HeadlineLifestyle

Sisi Lain Mahyunadi, Bina The Next Band, Bermain Profesional Tanpa Latihan

sisi lain mahyunadi
Sebagai owner, Mahyunadi saat memperkenalkan the next band ke publik. (Dok The Next Band)

Akurasi.id, Sangatta – “Engkau Datang … Ketika aku jatuh bangun dan jatuh …” Sebait lagu berjudul ‘Sesaat Kau Hadir’ mengalun merdu dari bibir Mahyunadi. Dia teringat pernah menyanyikan lagu untuk sang istri di hadapan umum dihari kelahirannya ke 42 tahun pada 2015 lalu di muka umum. Lagu yang dahulu dipopulerkan Utha Likumahuwa, penyanyi asal Ambon era 80-an itu pernah dia dendangkan diiringi oleh sebuah band asal Kutim. The Next Band namanya.

Nama The Next Band tentunya sudah tidak asing lagi bagi penikmat musik di Kutim. Band di bawah naungan Mahyunadi ini awalnya terbentuk secara unik. Keysi, keponakan Mahyunadi yang juga bergabung dengan The Next Band sebagai vokalis mengunggah video penampilannya di akun laman Facebook. Video yang menunjukkan saat mengikuti festival band dan meraih juara I tingkat provinsi di Kutim pada 2015 itu pun membuat Mahyunadi penasaran. Lalu dia mengundang band tersebut untuk mengisi hari jadinya itu.

“Waktu saya ulang tahun, saya request lagu Sesaat Kau Hadir dari Utha Likumahuwa, dan ternyata mereka bisa,” kenang dia.

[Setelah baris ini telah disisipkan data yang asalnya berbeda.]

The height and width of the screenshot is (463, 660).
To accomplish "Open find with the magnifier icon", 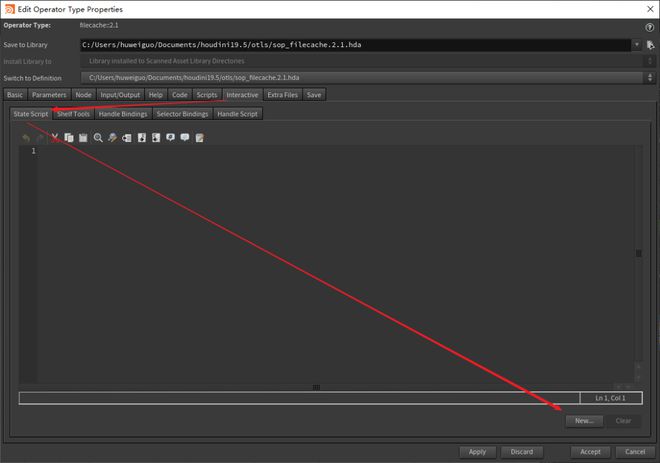I will click(x=98, y=137).
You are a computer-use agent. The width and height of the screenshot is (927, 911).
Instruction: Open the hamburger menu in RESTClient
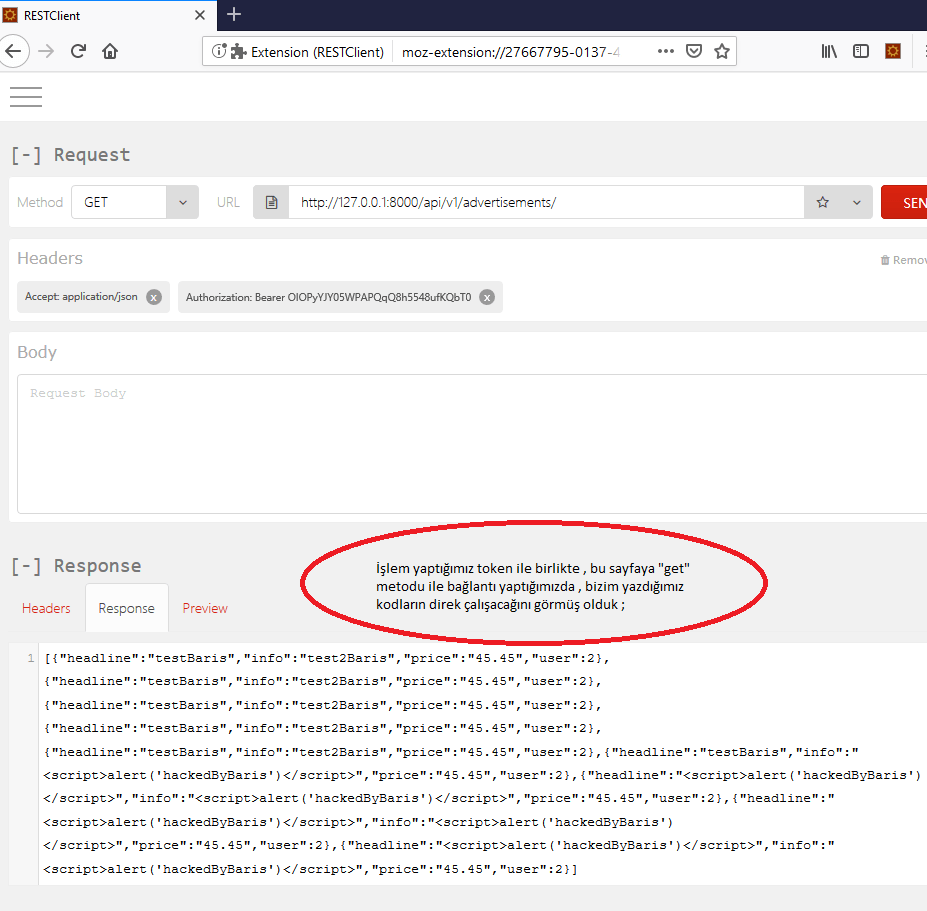26,96
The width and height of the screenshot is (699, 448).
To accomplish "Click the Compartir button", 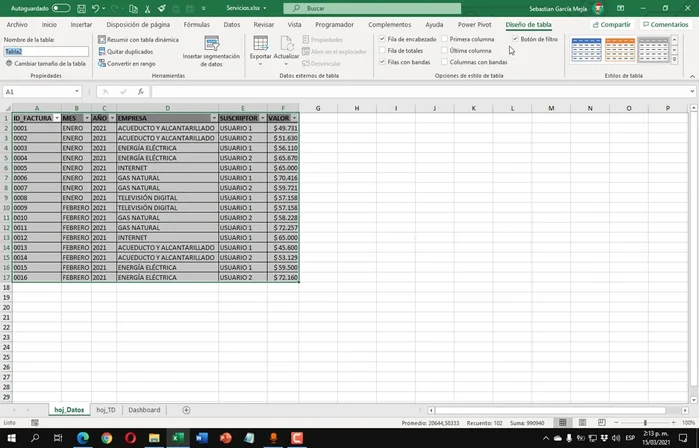I will (x=612, y=24).
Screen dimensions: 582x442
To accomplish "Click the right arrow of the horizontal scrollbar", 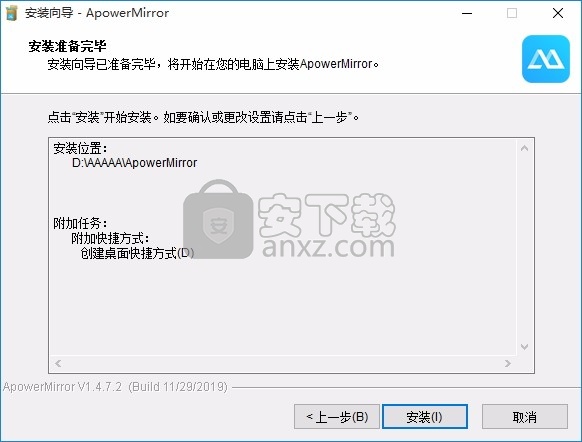I will coord(508,363).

Para personil The Next Band tidak asing bagi Mahyunadi. Kata dia, para pemain band tersebut berasal dari orang-orang biasa yang memiliki bakat luar biasa. Di antaranya Budi sebagai drummer, Marlon sebagai gitaris, pemain basis ada Adit Chumink, Holid dan Panjul sebagai pemain keyboard satu dan dua, dan Navi sebagai pemain gendang. Sedangkan vokalisnya kini belum ada personil tetap.

“Ada vokalis tidak permanen yang biasa dipanggil kalau mau tampil. Ada Andri, Acok, dan Melanie,” jelas pria yang hobi bernyanyi ini.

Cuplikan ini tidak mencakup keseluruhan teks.